• [Recorded data]:
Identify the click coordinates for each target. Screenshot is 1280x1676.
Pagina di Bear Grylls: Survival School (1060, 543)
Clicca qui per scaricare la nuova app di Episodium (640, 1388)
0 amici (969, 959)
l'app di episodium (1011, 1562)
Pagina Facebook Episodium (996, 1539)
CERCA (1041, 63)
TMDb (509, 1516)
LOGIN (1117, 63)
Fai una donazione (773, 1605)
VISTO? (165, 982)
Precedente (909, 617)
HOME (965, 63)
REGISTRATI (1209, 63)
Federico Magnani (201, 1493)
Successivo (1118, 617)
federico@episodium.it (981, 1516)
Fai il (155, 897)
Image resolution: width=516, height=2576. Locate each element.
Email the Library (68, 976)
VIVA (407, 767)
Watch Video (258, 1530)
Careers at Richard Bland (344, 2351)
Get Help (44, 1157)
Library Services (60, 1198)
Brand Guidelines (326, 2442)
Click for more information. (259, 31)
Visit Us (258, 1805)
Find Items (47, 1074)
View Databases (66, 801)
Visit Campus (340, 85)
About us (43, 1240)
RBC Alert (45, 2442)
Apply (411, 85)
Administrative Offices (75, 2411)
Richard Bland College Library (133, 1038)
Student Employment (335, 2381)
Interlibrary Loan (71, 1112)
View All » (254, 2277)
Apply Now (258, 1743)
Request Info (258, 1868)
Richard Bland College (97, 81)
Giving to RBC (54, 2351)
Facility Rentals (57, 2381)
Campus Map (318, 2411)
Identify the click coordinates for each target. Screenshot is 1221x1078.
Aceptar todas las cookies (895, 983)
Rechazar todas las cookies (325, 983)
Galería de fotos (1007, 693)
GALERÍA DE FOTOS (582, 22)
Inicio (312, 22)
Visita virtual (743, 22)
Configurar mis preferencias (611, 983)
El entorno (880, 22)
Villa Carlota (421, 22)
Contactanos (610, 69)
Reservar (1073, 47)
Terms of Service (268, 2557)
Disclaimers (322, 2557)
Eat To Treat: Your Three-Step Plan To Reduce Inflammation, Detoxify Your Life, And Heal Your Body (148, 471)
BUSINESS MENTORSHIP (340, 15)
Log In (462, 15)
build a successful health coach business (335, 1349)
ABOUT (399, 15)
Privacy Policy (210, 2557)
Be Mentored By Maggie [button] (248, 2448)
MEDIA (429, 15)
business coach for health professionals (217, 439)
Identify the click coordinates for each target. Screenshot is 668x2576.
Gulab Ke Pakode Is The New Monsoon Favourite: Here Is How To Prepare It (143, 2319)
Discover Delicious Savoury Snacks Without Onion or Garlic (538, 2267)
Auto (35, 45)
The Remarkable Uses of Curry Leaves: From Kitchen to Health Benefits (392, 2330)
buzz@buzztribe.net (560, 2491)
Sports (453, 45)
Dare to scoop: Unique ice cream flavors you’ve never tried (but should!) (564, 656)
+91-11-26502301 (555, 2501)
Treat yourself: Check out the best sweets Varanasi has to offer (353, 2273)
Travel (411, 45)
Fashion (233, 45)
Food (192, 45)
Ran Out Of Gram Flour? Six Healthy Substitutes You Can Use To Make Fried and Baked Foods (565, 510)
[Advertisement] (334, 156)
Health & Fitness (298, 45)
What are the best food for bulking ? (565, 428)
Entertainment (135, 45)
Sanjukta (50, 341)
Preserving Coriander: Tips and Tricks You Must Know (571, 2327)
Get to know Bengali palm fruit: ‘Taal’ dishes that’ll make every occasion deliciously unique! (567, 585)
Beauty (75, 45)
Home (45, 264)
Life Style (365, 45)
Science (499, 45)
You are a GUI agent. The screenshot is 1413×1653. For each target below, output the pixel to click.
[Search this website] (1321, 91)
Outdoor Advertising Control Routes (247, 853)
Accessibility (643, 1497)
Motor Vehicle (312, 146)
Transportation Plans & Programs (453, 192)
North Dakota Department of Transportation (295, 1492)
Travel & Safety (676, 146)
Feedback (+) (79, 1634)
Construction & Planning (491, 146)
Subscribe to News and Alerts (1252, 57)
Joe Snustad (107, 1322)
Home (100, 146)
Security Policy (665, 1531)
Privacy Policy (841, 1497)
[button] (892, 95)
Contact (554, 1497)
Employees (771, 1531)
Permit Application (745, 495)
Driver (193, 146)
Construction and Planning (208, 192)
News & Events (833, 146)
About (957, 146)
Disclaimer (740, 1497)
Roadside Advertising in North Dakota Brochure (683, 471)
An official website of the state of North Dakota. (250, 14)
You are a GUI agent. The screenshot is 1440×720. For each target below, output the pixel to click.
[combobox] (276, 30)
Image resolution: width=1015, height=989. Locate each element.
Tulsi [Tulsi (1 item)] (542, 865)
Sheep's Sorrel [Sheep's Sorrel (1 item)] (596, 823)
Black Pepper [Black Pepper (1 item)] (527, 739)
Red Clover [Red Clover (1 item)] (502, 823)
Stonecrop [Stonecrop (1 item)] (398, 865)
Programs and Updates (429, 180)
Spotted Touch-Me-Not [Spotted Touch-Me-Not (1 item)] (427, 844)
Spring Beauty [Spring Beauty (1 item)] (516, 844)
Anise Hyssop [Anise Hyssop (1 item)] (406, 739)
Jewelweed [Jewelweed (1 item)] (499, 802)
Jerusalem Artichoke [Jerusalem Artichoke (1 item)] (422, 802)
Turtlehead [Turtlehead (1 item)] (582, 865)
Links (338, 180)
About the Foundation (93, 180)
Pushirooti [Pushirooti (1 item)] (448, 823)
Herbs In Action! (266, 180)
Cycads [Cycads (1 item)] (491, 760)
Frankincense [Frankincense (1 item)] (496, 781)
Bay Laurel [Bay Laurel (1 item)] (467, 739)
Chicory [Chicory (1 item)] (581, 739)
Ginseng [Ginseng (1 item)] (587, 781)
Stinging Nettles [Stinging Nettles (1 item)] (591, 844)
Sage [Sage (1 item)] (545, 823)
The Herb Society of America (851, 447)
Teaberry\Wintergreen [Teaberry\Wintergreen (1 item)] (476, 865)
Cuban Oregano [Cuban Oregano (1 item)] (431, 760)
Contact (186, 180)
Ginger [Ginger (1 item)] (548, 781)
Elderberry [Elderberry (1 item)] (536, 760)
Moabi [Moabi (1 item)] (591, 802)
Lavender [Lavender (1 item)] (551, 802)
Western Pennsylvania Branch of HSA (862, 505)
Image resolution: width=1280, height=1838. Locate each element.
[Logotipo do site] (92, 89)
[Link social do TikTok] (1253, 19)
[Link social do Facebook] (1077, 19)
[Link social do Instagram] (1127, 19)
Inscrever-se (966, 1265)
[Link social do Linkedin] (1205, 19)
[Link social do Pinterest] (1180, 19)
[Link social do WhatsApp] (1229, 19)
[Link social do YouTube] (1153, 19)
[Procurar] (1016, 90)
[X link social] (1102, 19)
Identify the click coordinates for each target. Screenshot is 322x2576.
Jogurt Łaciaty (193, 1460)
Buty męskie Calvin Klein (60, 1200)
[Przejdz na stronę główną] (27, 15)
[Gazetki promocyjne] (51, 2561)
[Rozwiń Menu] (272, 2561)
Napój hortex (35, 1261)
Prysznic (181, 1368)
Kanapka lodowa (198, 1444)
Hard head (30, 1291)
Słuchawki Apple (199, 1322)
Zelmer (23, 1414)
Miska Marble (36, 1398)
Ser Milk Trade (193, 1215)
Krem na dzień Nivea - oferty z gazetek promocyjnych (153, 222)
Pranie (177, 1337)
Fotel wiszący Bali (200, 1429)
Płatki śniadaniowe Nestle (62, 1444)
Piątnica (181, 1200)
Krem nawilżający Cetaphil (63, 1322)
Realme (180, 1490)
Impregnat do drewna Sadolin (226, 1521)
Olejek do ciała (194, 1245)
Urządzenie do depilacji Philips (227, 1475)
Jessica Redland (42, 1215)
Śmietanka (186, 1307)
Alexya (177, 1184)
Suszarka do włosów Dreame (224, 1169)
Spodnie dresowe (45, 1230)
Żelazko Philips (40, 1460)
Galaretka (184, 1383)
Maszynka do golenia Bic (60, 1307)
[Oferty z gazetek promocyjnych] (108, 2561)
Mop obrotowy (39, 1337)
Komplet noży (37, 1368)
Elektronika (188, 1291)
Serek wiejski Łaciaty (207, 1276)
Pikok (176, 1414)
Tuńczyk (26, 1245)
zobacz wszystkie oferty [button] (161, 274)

• [Problem details]: Could you reproduce the listing lines unchanged, starting with the line that contains "Bay Laurel [Bay Laurel (1 item)] (467, 739)" and going on through the line that contains "Teaberry\Wintergreen [Teaberry\Wintergreen (1", with both of those lines included?

• [Solution to this problem]:
Bay Laurel [Bay Laurel (1 item)] (467, 739)
Chicory [Chicory (1 item)] (581, 739)
Ginseng [Ginseng (1 item)] (587, 781)
Stinging Nettles [Stinging Nettles (1 item)] (591, 844)
Sage [Sage (1 item)] (545, 823)
The Herb Society of America (851, 447)
Teaberry\Wintergreen [Teaberry\Wintergreen (1 item)] (476, 865)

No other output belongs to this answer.